_PROBLEM REQUIREMENTS_: Count the lines in the listing below that contain the string "agent", treating uppercase and lowercase as different. Reply with the number alone.

_DATA TO USE_:

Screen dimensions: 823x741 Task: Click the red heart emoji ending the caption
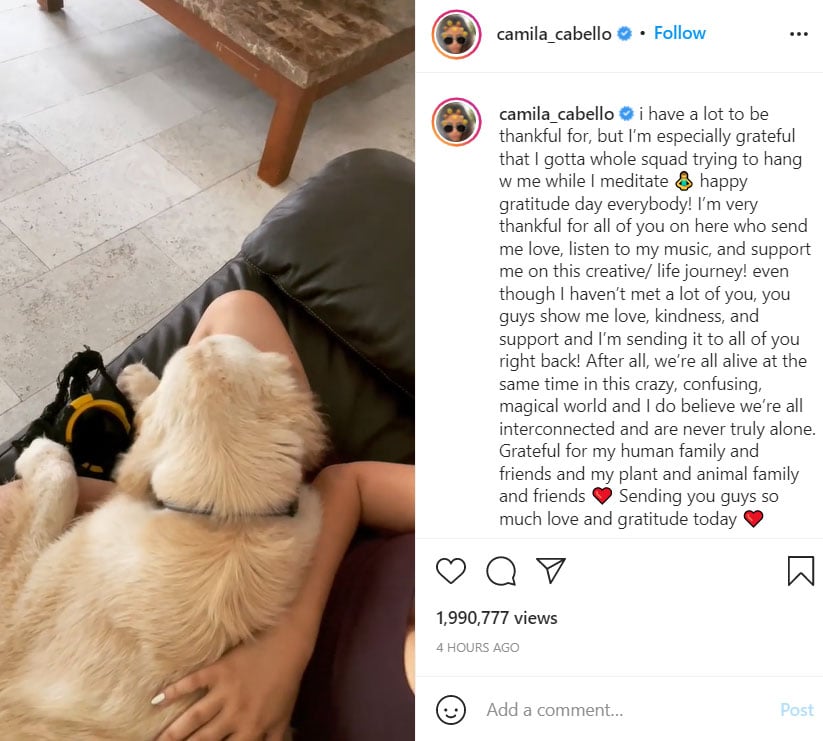click(753, 518)
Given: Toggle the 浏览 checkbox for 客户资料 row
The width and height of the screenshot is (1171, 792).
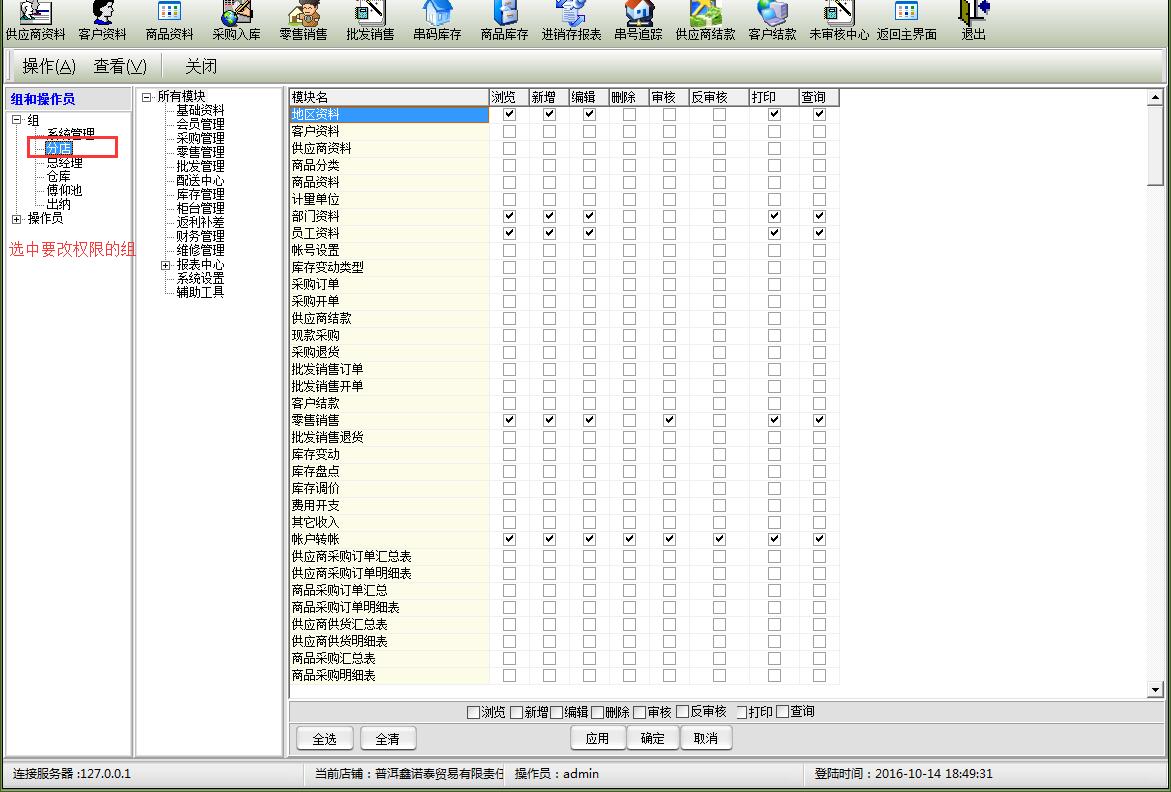Looking at the screenshot, I should [x=510, y=132].
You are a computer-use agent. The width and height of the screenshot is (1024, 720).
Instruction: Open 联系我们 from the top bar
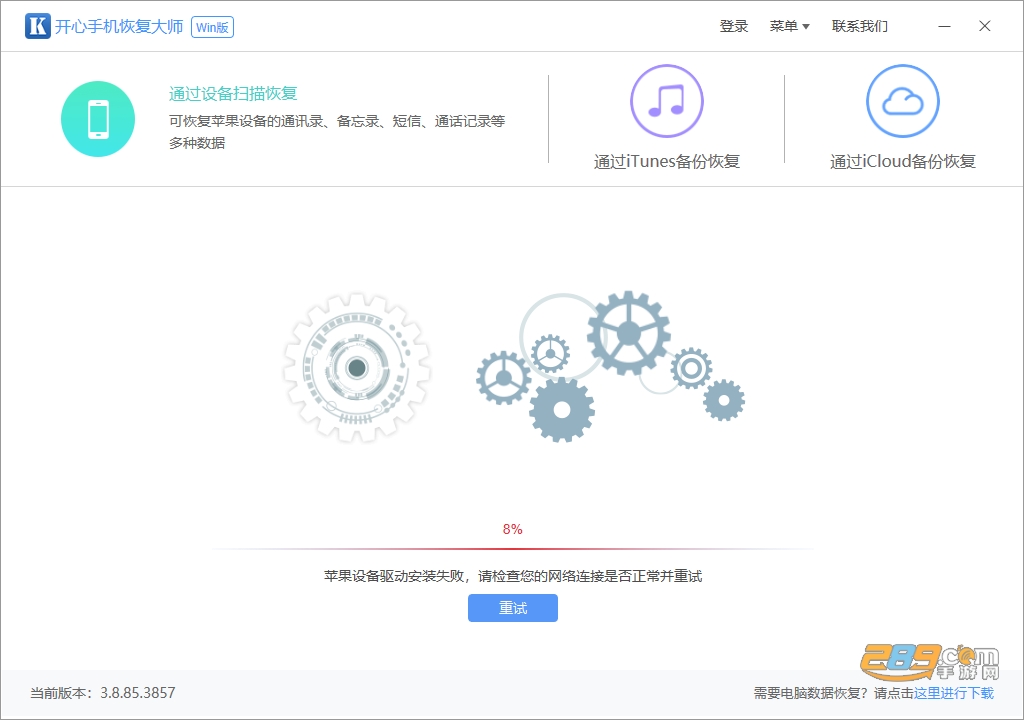(x=859, y=26)
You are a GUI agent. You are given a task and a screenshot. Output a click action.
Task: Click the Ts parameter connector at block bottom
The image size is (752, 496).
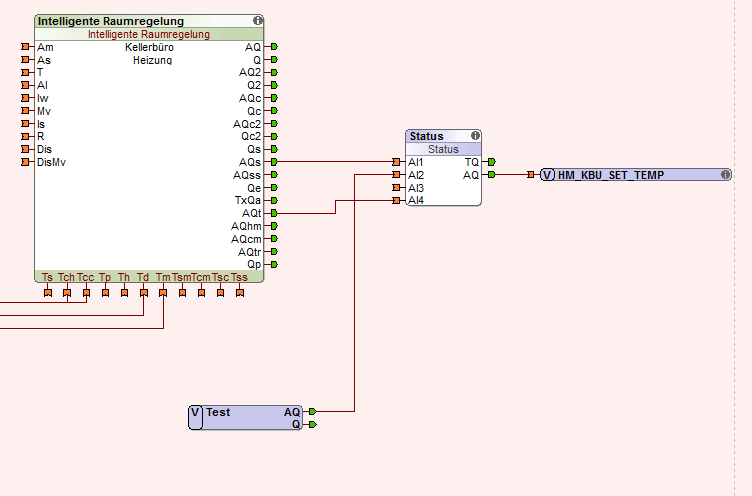[x=47, y=293]
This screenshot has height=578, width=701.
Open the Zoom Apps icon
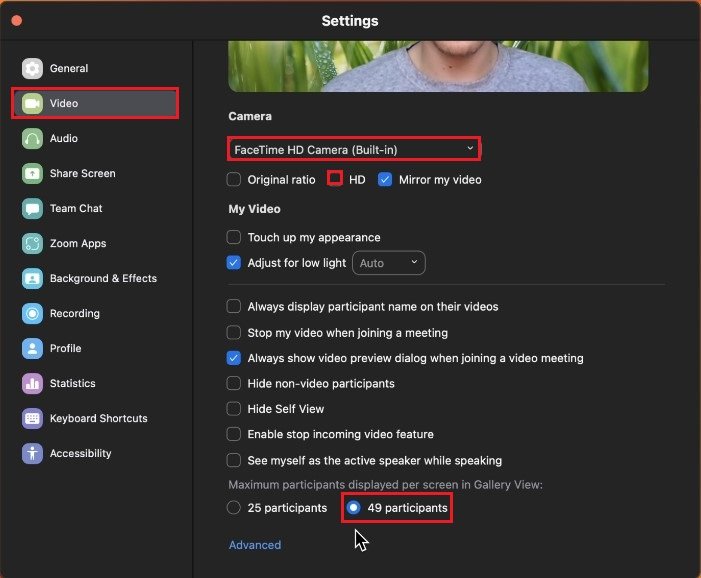tap(32, 244)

_THE COMPLETED TASK_: 2